Thisquietarmy - Resurgence Avant (soit il y a en fait assez peu de temps...), Eric Q. aka Thisquietarmy sortait des EPs, split et albums "simples", mais brillants - en témoigne l'excellentissime Vessels - à une régularité affolante. Maintenant, il maintient le rythme, sauf qu'il sort des double-albums, enfin un déjà, sobrement baptisé Resurgence. Mais la qualité ne s'en ressent toujours pas. Tout faire tout seul a donc aussi ses bons côtés. Deux disques donc et pas moins de quinze morceaux réunis sur un digipack 2xCD donc (logique) forcément très réussi puisque made in Denovali Records (Aun, Kodiak, The Kilimanjaro Darkjazz Ensemble...). On a la classe ou on l'a pas.

Boucles dronisantes, halo ambient ("Rebirth") enveloppant une matière sonore que l'on pressent aller se lover dans des profondeurs drone-doom-sludge rituelles de "Revival", Resurgence est une symphonie post-moderne en neuf actes durant lesquels Thisquetarmy revisite son oeuvre en lui insufflant une puissance d'impact rarement égalée jusqu'alors. On oublie les textures se rapprochant par le passé de Jesu et on file directement observer ce matériau sonore qu'Eric Q. fait virevolter dans des sphères de métal à tendance industrielle. Un peu comme si Fragment. (tiens un autre one-man band....) avait fusionné le temps d'une poignée de morceaux avec un Godflesh soupesé par une association Kodiak vs Nadja du plus bel effet. Mais à la sauce électronique et très sombre qu'un "Renaissance" laisse éclore dans un clair/obscur au bout duquel on entrevoit les premières lueurs du jour.

Cette nouvelle vie que le canadien laisse évoluer de part elle-même en pleine lumière avec "Birds, ashes & fire", permet à la suite de dérouler la bobine drone saturée d'une oeuvre qui flirte continuellement avec l'ombre et la clarté (le très beau "Whispers in the trees"), pour mieux dépeindre un monde inexorablement déshumanisé au sein duquel, l'Homme est progressivement remplacé par la machine ("Mechanical heart"), son âme, par une conscience digitale ("Whirring brain"). Troublant mais pas non plus glaçant, paradoxalement feutré et massif (mais pas que) selon les moments, ("Summer isolation" / "Gone to the unseen"), Resurgence est de ces albums-fleuve qui transcendent littéralement l'oeuvre de leur auteur. Un travail de longue haleine (qui aurait pris apparemment plusieurs années), mis en relief par le mixage de (Sir) James Plotkin (Isis, Pelican, Khanate...) pour un rendu final complètement bluffant... D'autant plus que le second CD de l'album, composé de six autres plages, concrétise un peu plusla mainmise de Thisquietarmy sur un savoir faire de haute précision (bluffant "A call to arms")

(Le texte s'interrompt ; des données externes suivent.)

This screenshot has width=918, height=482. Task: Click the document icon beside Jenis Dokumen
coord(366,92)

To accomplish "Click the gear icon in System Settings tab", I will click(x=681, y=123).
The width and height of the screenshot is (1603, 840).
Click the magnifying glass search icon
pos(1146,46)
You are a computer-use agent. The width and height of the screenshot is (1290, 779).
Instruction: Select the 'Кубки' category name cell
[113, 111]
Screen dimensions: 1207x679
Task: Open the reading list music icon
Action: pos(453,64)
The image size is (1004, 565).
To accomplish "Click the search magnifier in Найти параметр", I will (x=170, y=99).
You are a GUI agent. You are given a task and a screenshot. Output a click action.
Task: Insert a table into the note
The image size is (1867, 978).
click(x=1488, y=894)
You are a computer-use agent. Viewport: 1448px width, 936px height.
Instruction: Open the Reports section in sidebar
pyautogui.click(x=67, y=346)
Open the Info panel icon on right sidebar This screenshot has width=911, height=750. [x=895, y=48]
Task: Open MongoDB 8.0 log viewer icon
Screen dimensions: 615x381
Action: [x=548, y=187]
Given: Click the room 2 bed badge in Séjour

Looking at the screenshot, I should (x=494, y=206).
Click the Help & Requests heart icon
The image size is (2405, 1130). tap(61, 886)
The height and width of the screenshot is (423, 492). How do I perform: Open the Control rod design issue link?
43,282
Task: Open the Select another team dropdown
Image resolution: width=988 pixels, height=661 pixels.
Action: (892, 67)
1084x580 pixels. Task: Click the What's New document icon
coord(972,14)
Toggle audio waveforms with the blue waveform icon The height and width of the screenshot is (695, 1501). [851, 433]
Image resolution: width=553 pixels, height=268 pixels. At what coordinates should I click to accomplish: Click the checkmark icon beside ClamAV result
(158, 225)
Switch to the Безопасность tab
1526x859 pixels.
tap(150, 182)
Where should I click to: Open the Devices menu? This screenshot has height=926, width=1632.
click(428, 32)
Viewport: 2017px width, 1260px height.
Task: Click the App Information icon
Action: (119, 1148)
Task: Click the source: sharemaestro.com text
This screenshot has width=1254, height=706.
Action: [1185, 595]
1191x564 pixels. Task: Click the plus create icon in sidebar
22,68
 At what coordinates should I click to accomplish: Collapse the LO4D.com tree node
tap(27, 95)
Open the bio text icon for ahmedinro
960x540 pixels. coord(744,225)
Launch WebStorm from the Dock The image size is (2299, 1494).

La suite (et fin) de ce double album est littéralement étourdissante : du magistral "Waltz of the Mourners" au mystérieux et romantique "Ballade of a shepherdess", en passant par un "Scattered to the wind" ambient et minimaliste, Thisquietarmy s'affranchit progressivement de l'étiquette drone/ambient/doom "standard" pour s'en aller explorer des territoires soniques un peu différents, sur lesquels on retrouve toutefois sa signature, ce, avant le final "The cold vacancy" qui scelle et magnifie en même temps la destinée de ce double-album en forme de chef-d'oeuvre du genre.